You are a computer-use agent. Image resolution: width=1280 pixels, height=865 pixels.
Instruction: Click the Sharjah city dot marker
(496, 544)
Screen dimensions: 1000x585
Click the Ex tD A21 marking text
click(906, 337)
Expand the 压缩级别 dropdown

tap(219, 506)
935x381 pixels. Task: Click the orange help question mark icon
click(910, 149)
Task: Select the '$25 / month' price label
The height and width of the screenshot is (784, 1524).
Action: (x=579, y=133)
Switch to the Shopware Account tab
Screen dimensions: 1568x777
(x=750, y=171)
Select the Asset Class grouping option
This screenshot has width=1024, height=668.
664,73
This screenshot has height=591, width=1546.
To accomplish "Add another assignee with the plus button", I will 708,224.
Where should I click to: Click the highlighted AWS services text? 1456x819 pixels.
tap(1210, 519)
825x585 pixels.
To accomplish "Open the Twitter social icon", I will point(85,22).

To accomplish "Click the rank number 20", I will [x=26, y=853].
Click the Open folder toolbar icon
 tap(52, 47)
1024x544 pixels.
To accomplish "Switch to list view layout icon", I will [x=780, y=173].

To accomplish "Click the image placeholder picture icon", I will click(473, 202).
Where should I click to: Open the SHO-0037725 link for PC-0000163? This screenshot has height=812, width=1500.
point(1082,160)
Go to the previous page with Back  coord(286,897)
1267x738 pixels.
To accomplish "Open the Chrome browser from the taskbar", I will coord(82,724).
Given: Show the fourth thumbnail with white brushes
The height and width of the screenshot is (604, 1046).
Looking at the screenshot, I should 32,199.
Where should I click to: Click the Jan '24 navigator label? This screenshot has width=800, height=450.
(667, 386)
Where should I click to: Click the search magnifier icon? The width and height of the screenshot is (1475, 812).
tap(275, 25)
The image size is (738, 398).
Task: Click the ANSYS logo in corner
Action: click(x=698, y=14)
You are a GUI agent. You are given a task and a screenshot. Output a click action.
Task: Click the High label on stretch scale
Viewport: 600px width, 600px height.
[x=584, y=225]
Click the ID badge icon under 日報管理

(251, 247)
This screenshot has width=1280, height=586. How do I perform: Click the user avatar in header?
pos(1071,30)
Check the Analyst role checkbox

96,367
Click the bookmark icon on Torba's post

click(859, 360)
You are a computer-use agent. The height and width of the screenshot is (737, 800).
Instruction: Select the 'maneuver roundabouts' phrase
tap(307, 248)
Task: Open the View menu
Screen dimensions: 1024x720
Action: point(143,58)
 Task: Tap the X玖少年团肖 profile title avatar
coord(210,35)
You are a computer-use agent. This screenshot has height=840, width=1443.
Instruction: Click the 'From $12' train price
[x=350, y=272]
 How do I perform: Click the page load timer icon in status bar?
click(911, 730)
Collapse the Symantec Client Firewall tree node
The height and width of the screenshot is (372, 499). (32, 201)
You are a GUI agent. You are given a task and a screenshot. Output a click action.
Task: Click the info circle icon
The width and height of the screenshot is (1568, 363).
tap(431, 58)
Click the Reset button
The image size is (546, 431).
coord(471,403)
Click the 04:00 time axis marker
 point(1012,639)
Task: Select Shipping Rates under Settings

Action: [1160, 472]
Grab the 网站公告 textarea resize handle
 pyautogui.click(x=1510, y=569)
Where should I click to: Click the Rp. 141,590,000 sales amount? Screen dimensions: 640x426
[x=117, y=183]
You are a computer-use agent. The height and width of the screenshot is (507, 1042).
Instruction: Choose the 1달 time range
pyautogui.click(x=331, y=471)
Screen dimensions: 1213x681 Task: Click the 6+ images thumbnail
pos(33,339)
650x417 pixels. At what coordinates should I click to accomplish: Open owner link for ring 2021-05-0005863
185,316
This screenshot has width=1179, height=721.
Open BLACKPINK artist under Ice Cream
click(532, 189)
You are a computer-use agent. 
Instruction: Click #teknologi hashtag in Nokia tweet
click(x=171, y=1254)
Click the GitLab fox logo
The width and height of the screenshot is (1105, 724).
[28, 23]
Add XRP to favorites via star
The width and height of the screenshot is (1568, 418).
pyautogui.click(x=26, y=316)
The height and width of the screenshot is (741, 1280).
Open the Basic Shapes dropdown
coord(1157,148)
....
Find each line above that contains "agent", and copy those lines.

## TASK SOLUTION:
You are a computer-use agent. Image resolution: width=1280 pixels, height=865 pixels.
You are a GUI agent. You are given a task and a screenshot. Output a click action.
You are a computer-use agent. The height and width of the screenshot is (737, 800).
You are a computer-use agent. This screenshot has height=840, width=1443.
You are a GUI agent. You are given a task and a screenshot. Output a click action.
You are a computer-use agent. The height and width of the screenshot is (507, 1042).
You are a computer-use agent. 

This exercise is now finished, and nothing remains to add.